Una delle caratteristiche vincenti della saga di Evil Dead è la natura labirintica della materia attraverso cui articola l’orrore, che parte da uno spazio unico per poi moltiplicarlo con un dinamismo che è al tempo stesso stupefacente e molto naturale. La celebre baita de La Casa è infatti un ambiente unico, capace però di snocciolare in continuazione nuovi spazi senza soluzione di continuità: dalla cantina in cui si trova il Libro dei morti alle intercapedini dei muri da cui i demoni “guardano” i protagonisti attraverso le pendole, agli specchi “liquidi” (quasi dei portali, non a caso verso mondi altri), senza dimenticare ovviamente il bosco all’esterno, che pure ha una rilevanza non da poco nella mitologia creata da Sam Raimi e soci.

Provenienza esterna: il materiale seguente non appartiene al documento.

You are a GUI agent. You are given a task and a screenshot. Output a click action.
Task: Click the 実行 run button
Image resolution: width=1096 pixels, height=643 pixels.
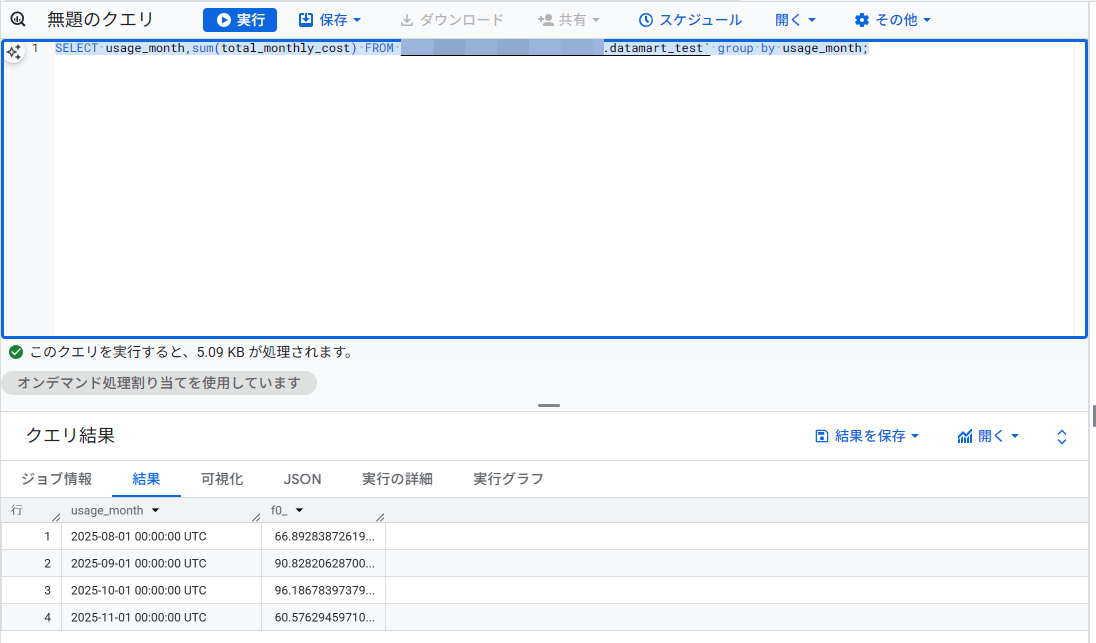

Basterebbe citare soltanto il folgorante piano sequenza di Ash/Bruce Campbell inseguito dall’entità ne La Casa 2 passando dal bosco alla baita, fino alla ritirata dopo che il protagonista è riuscito miracolosamente a nascondersi, per sintetizzare alla perfezione la potenza vincente del progetto di Raimi. Sarà anche per questo che il segreto della storia sta tutto nell’energia febbricitante con cui cerca di scuotere l’immobilismo cui i protagonisti sarebbero altrimenti costretti dal plot. Ash (e chi per lui) si muove e tanto nello spazio, tallonato dalla celebre “shaky cam”, ma anche nel passato, come ne L’armata delle tenebre (e nei seguiti futuribili mai realizzati e di cui intravediamo un assaggio nel finale alternativo). Era dunque solo questione di tempo perché si prendesse infine il proverbiale toro per le corna e si optasse per la scelta tanto più coraggiosa quanto ovvia (dunque stupefacente eppure molto naturale) di cambiare del tutto la location principale. Niente più baita nel bosco in questo Il risveglio del Male – di cui rimane solo un assaggio nel prologo – e un’azione tutta concentrata in un condominio.

 

 

Restano invece fermi i punti cardine della mitologia, attraverso il libro maledetto che evoca le entità indistruttibili che possiedono i corpi umani, stavolta di una famiglia composta da madre (Alyssa Sutherland, la migliore del cast), sua sorella e tre figli. Il grimorio fa la sua comparsa dopo che un terremoto rivela lo spazio anticamente occupato da un caveau bancario nell’edificio e al posto del vecchio registratore a nastri, la maledizione viene pronunciata attraverso dei dischi in vinile (più al passo con i nostri tempi retro vintage). La possessione della madre scatena un’altra dinamica abbastanza tipica della saga, quella che vede il Male agire in maniera tanto più subdola quanto più cerca di ingannare le sue vittime giocando sulle dinamiche affettive (come tra Ash e la sua fidanzata Linda nel primo film). Il resto lo fa la quantità di sangue generosamente offerta a galloni, ai danni di interpreti stretti fra l’interpretazione attoriale in senso stretto e l’autentica performance fisica da resistenza degna di un reality show estremo. In tutto questo, lo spazio resta l’elemento dirimente per comprendere la funzionalità del progetto e di certo un condominio ne può offrire a sazietà: sebbene non manchino più ambienti, dall’ascensore (che ha un ruolo abbastanza pronunciato) al garage, è curioso comunque notare come Evil Dead Rise resti abbastanza stoicamente interessato a mantenere i suoi protagonisti nella Casa di famiglia, con un curioso effetto di inversione rispetto al prototipo.

 

 

Se in Raimi lo spazio unico si moltiplicava ampliando la “piccola” vicenda tra amici sino a farla apparire come un’avventura di portata “cosmica”, stavolta la storia appare curiosamente tesa a restringerne la portata, risultando abbastanza minimale nel suo complesso. Ci si muove di meno, insomma, e sarà anche per questo che la cifra stilistica del film è data proprio dall’immobilismo cui i figli cedono di fronte alla madre posseduta: tanto Ash e amici correvano, tanto i ragazzi restano lì stolidamente impietriti. Così fa nel suo complesso il film, che cerca di rinverdire i fasti della saga, ma in definitiva gira abbastanza a vuoto e risulta povero di idee in grado di ampliare di nuovo la portata del racconto. Se la prima trilogia aveva già lasciato intravedere la volontà di Raimi di muoversi da un contesto ultra-indipendente a uno più strutturato, con Lee Cronin la saga giunge quindi al definitivo approdo a un mainstream nel complesso abbastanza industriale, anche se innaffiato di tanto sangue.